Pointing entries for documents and screenshots:
☆ ☆ ☆

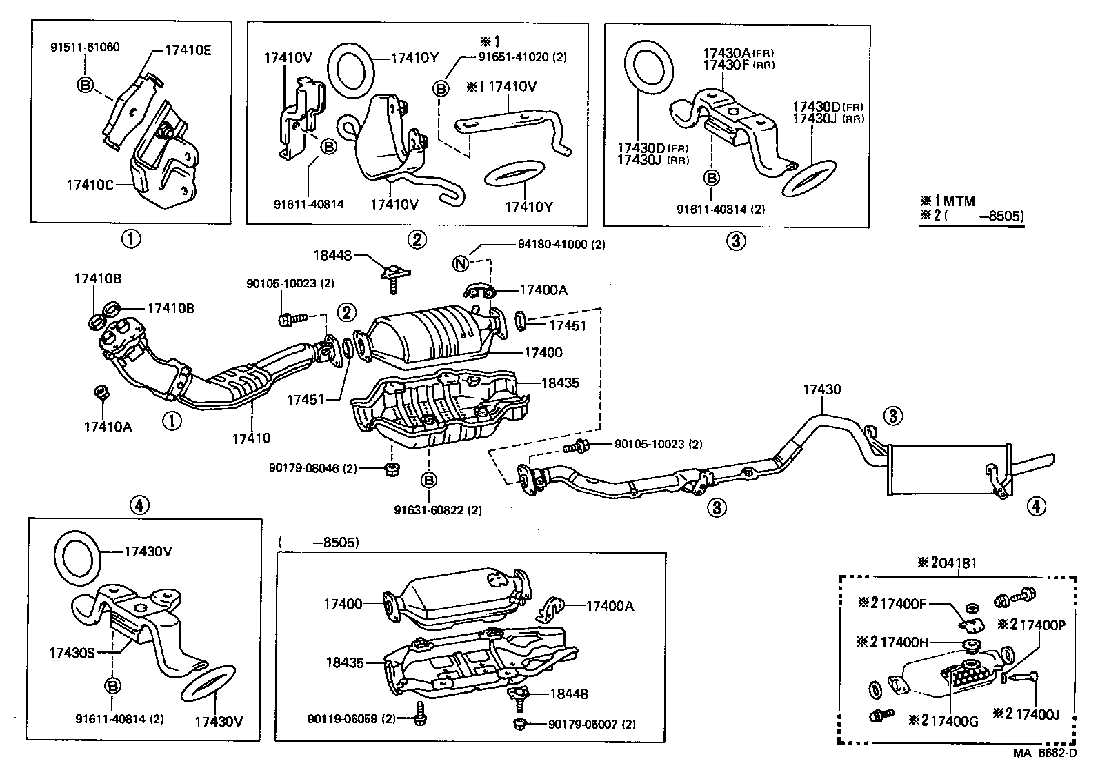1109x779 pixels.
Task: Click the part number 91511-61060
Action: [x=85, y=48]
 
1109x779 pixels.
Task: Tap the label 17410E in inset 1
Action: [x=188, y=50]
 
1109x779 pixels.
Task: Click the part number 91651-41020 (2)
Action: [x=523, y=57]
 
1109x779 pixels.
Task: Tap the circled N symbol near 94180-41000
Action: [x=461, y=263]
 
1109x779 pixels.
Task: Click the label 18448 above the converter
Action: [x=333, y=255]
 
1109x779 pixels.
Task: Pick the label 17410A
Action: [x=108, y=427]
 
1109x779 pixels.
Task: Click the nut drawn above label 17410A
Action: [x=100, y=393]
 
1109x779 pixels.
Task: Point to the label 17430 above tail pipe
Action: [x=821, y=390]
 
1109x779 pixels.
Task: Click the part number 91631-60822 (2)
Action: [x=438, y=510]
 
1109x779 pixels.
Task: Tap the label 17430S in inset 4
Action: [x=71, y=651]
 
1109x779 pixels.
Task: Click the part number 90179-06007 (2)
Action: [x=592, y=724]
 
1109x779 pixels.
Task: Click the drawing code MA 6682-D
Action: [x=1044, y=753]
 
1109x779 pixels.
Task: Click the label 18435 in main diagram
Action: [x=560, y=383]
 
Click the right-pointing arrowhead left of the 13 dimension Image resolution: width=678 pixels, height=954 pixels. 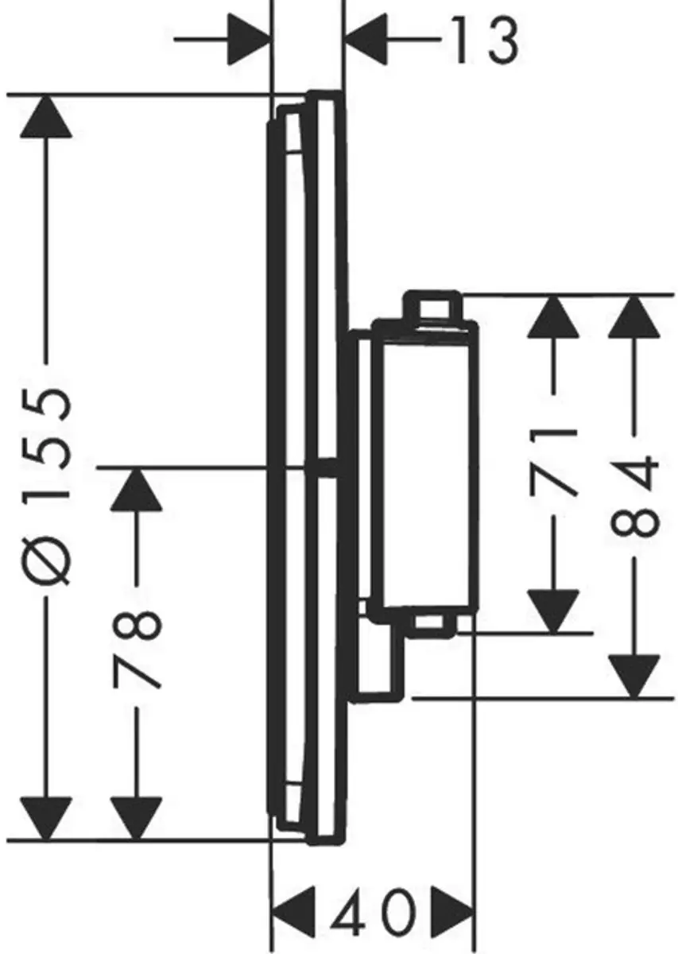[250, 40]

☆ ☆ ☆

#### Exercise aim:
Please copy out everything from the start of the records down to the line containing "Action: [x=108, y=427]", including that line. Leave the pictures out of your copy.

#### Output of the task:
1109x779 pixels.
Task: Click the part number 91511-61060
Action: [x=85, y=48]
 
1109x779 pixels.
Task: Tap the label 17410E in inset 1
Action: [x=188, y=50]
 
1109x779 pixels.
Task: Click the part number 91651-41020 (2)
Action: [x=523, y=57]
 
1109x779 pixels.
Task: Tap the circled N symbol near 94180-41000
Action: [x=461, y=263]
 
1109x779 pixels.
Task: Click the label 18448 above the converter
Action: [x=333, y=255]
 
1109x779 pixels.
Task: Pick the label 17410A
Action: [x=108, y=427]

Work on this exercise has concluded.